Jeudi, la magistrate avait estimé que ses motivations semblaient dépourvues de «mobile terroriste apparent», ajoutant ne pouvoir «exclure à ce stade un acte insensé».
Depuis son interpellation, l'assaillant âgé de 31 ans n'a donné aucune explication et fait «obstruction à la garde à vue», notamment en se «roulant par terre». Il est en outre «totalement mutique», ont indiqué des sources proches de l'enquête à l'Agence France-presse (AFP).

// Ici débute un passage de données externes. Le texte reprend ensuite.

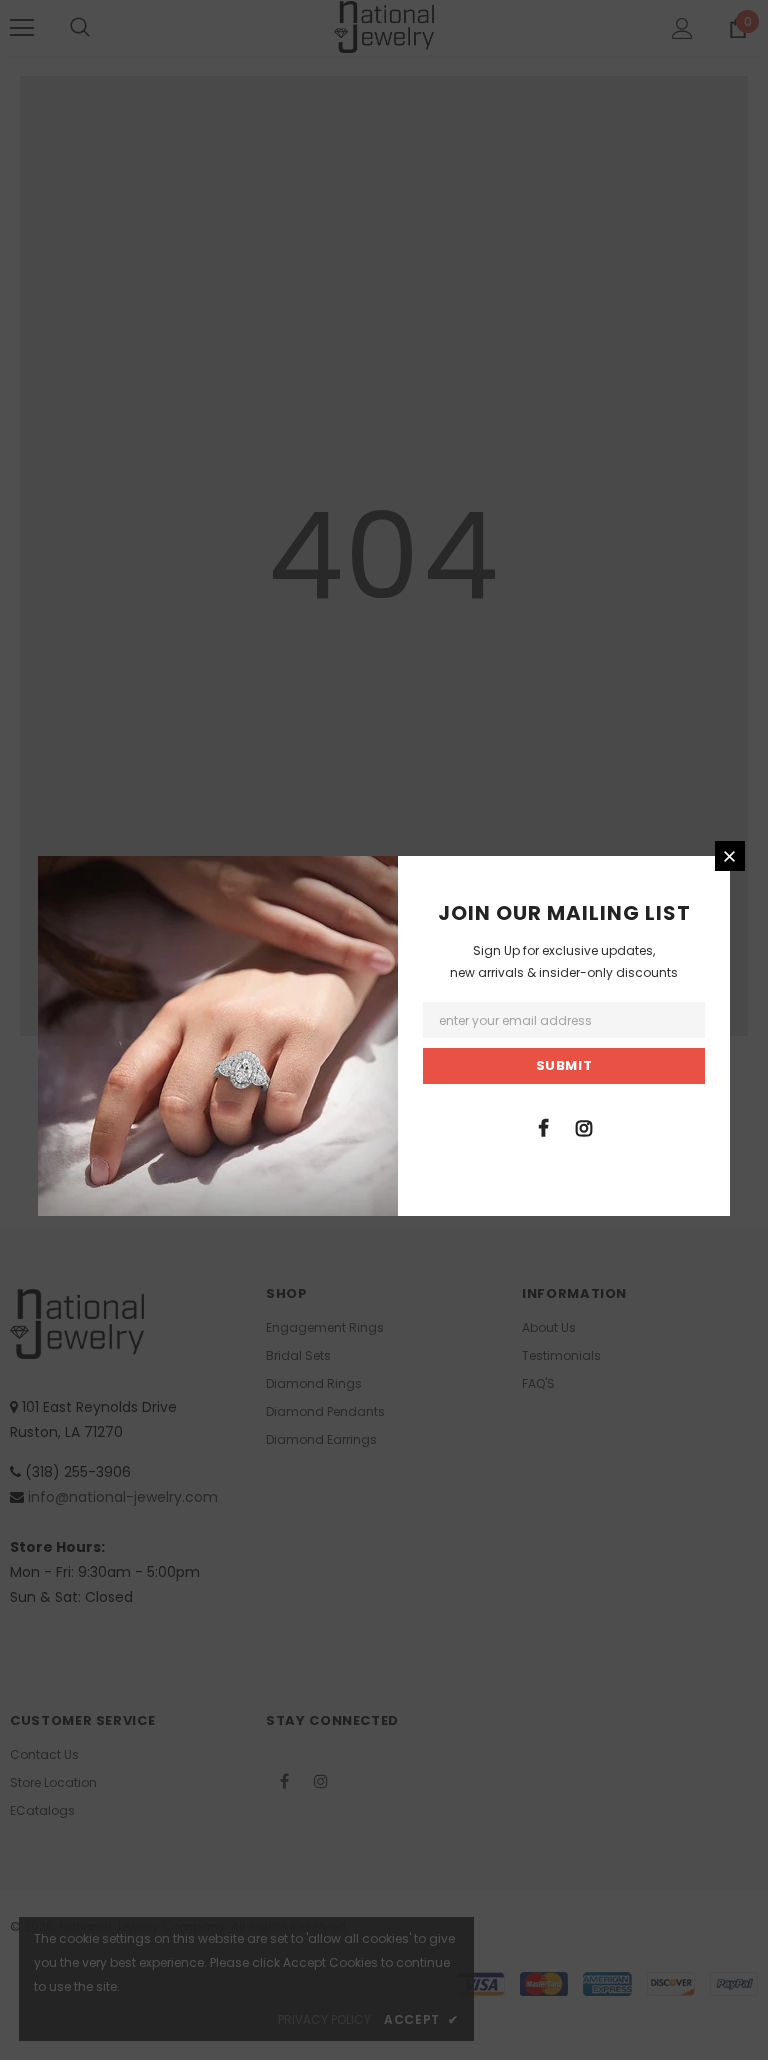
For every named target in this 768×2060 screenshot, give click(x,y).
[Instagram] (584, 1127)
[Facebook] (543, 1127)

Vendredi soir, le ministre de l'Intérieur Gérald Darmanin a commenté sur BFMTV:
Après deux expertises psychiatriques, l'état d'Abdalmasih H. a été jugé «compatible avec la garde à vue». «Le médecin psychiatre a relevé l'absence d'éléments délirants francs», a ajouté la procureure, avant de nuancer: «Il est toutefois prématuré de se prononcer sur une présence ou absence de pathologies psychiatriques à ce stade».
Abdalmasih H., qui se dit chrétien, avait obtenu fin 2013 un permis de séjour permanent après avoir reçu l'asile, ce qui lui conférait le statut de réfugié en Suède. Mais il avait plusieurs fois échoué à obtenir la nationalité suédoise depuis 2017.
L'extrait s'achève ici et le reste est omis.